Sind lange Verfahren der Regelfall?
Es ist mir einmal gelungen, für eine Betroffene so eine Entscheidung relativ rasch herbeizuführen und ich habe an meiner Klientin gemerkt, wie wichtig das war. Das war eine Gegenkundgebung zu einer Identitären-Kundgebung am Wiener Gürtel und die Polizei hat von links nach rechts mit Pfefferspray die Straße freigekärchert. Sie ist gestanden im Sommerkleid, damit sie nicht verwechselt wird mit Autonomen und hat auf einmal eine volle Ladung Pfefferspray im Gesicht gehabt. Und das war aber ein Fall, wo die LPD Wien zu meiner Überraschung in der ersten Verhandlung zugestanden hat, das war rechtswidrig.
Bei den Verfahren nach der Klimademo beharrten Polizisten trotz Videos auf ihren Aussagen.
Das ist fast ein Stück Kultur bei der Polizei: Wir müssen Recht haben. Es kann nicht sein, dass wir was falsch machen. Das ist ein ganz ein schlechter Ansatz für jede Organisation. Jetzt macht unsere Polizei im internationalen Vergleich wahnsinnig viel richtig – aber bei Tausenden Einsätzen kann nicht alles gut gehen.
Aus einer Anfragebeantwortung des Innenministers geht hervor, dass es seit 2018 350 Misshandlungsvorwürfe gegen Polizisten gab. Dem stehen drei Suspendierungen gegenüber.
Für mich ist das ein bedenkliches Zeichen, wenn über viele Jahre ganz, ganz wenig Reaktion da ist. Ich weiß gar nicht, wann bei uns das letzte Mal ein Polizeibeamter verurteilt worden ist. Es ist extrem selten. Das liegt auch daran, dass die Staatsanwaltschaft mit der Polizei aufs Engste zusammenarbeitet. Das sind ihre wichtigsten Partner. Ausgerechnet die anzuklagen, ist eine ganz schwierige Geschichte.
Als der Wiener Vize-Polizeichef Michael Lepuschitz in einem Rundmail an die Kollegen schrieb, dass keine Übergriffe geduldet werden, geriet er scharf in die Kritik. Speziell die Gewerkschafter haben das als Angriff gesehen.

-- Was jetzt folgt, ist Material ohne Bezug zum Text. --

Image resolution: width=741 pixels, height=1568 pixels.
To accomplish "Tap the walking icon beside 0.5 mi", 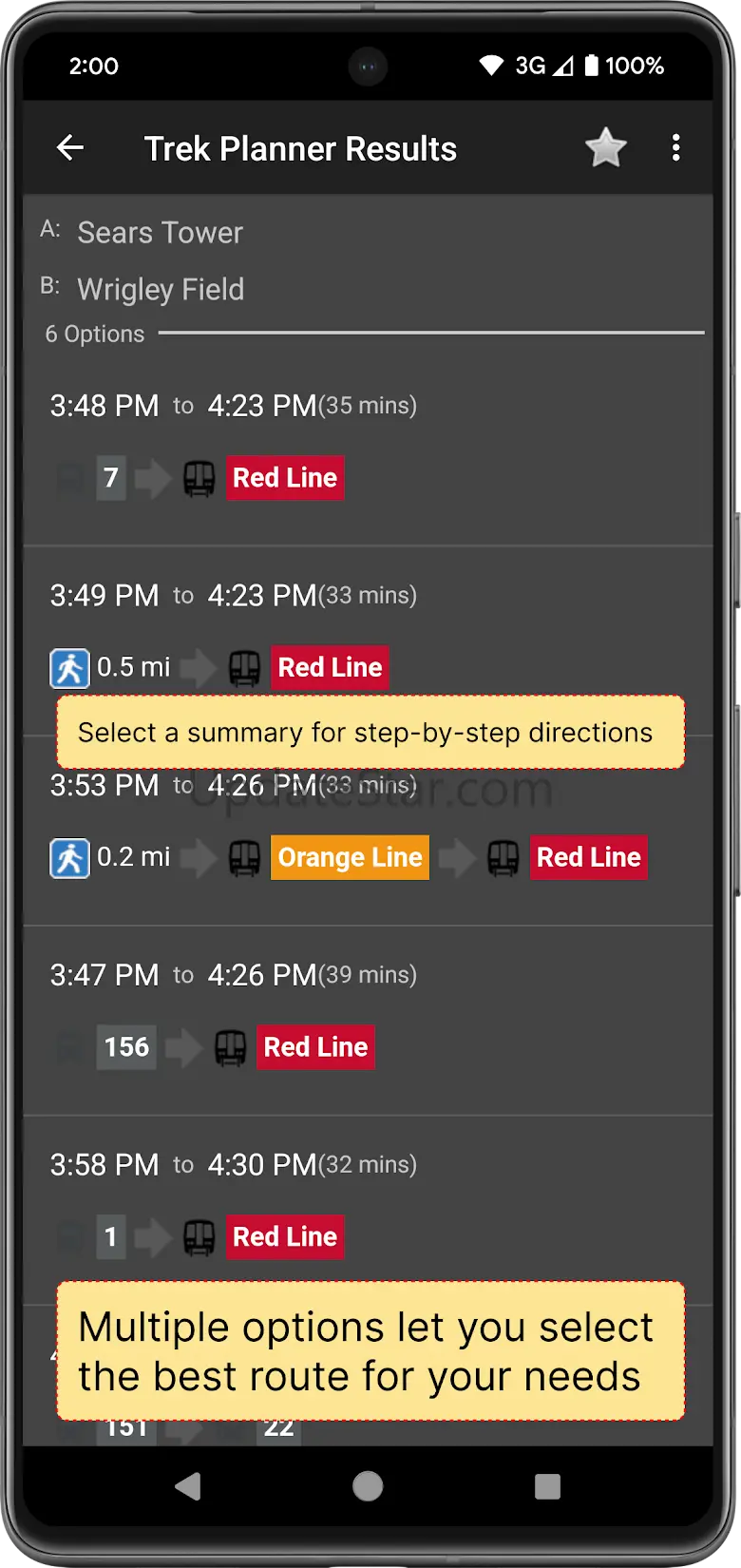I will coord(69,668).
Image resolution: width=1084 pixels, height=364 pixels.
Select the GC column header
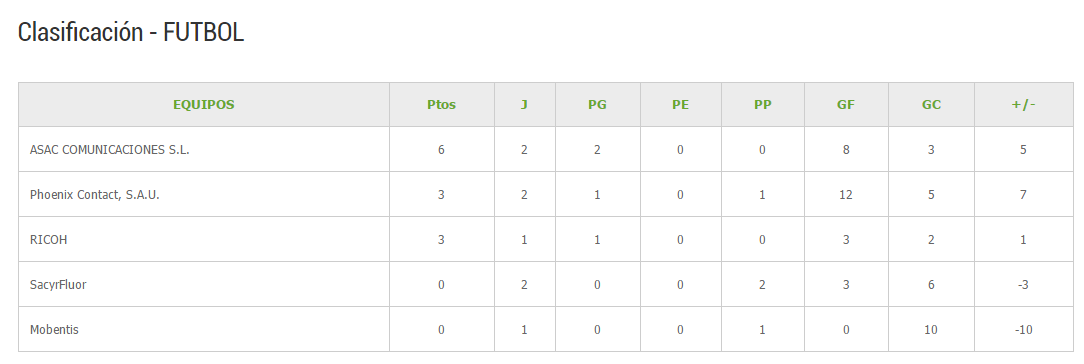tap(931, 105)
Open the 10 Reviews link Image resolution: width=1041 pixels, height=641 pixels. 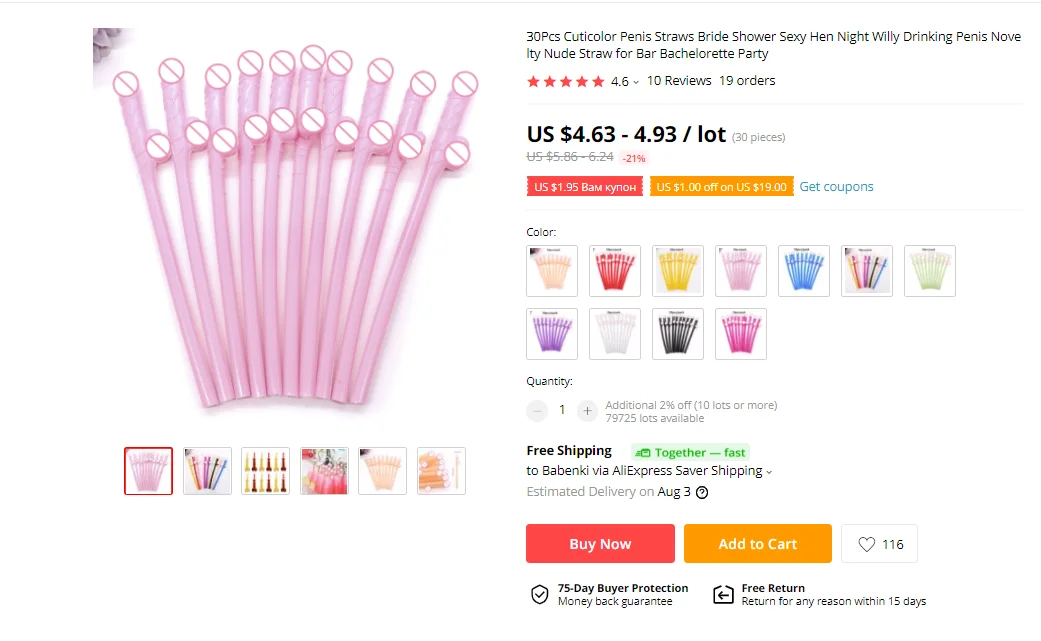[x=679, y=81]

Ich würde nicht jedes Wort einer Gewerkschaft auf die Goldwaage legen. Das ist vor allem die AUF (Freiheitliche Gewerkschafter, Anm.). Und in deren Weltbild passt das einfach nicht. Ich habe schon das Gefühl, dass bei der Polizei viel Grundverständnis für diese Maßnahmen vorhanden. Es gibt sehr viele Beamte, die sagen: Ich hab keine Lust, von so einem Einzelfall mit reingezogen zu werden. Das fällt auf die ganze Truppe zurück.
Im Innenministerium wird an einer Meldestelle für Polizeigewalt gearbeitet. Wie muss die aussehen?

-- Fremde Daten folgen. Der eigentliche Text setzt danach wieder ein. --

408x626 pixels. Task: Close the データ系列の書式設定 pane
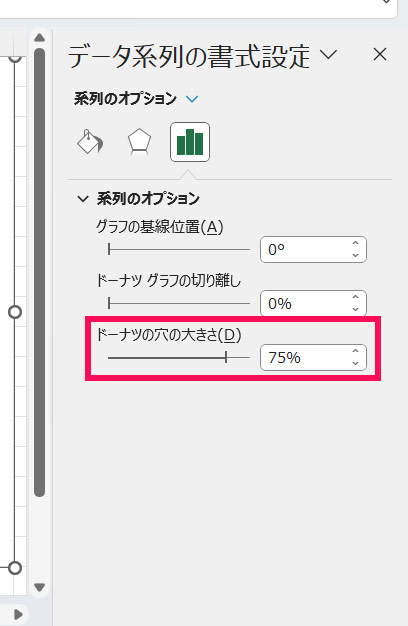pyautogui.click(x=380, y=54)
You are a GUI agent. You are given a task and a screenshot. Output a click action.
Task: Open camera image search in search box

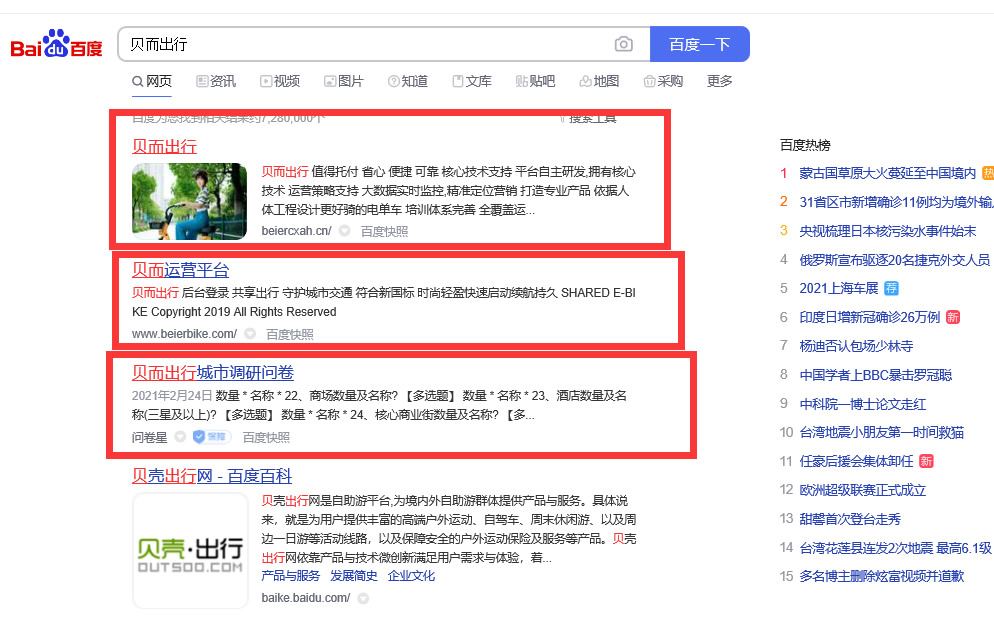624,44
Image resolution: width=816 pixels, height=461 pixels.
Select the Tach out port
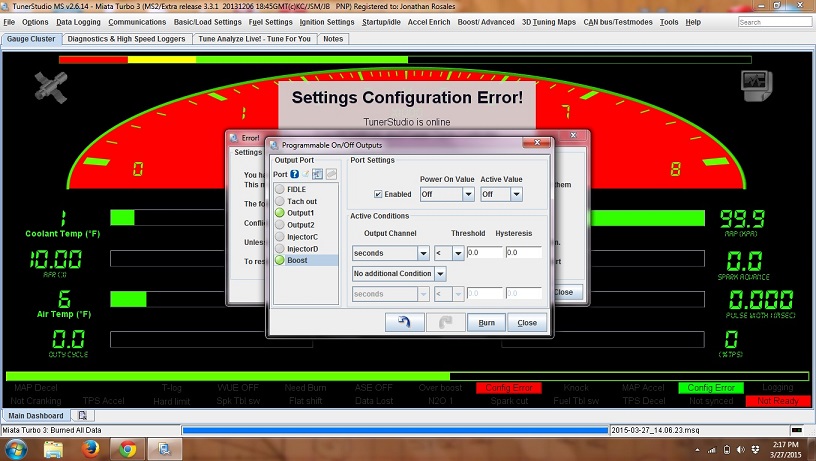pyautogui.click(x=301, y=201)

Was es braucht, ist eine polizeiliche Einheit, die von der Arbeitshypothese ausgeht: Es ist möglich, dass sich Kollegen rechtswidrig oder im Einzelfall sogar kriminell verhalten. Und dieser Möglichkeit gehen wir jetzt nach und zwar g’schwind, mit allem, was wir haben. Also mit den ganzen Instrumentarien, wie wir das bei anderen Formen der Kriminalität auch machen. Es braucht eine enge Kooperation mit der Staatsanwaltschaft – da wird man sich anschauen müssen, mit welcher. Im Idealfall mit einer spezialisierten Staatsanwaltschaft, weil es eine sehr eigene Geschichte ist. Aber "unabhängig, rasch und gründlich" skizziert den Kern der Geschichte am besten.
Die Meldestelle wird voraussichtlich im BAK (Bundesamt zur Korruptionsprävention und –bekämpfung; Anm.) angesiedelt, ist also Teil des Innenministeriums. Könnte das ein Problem werden?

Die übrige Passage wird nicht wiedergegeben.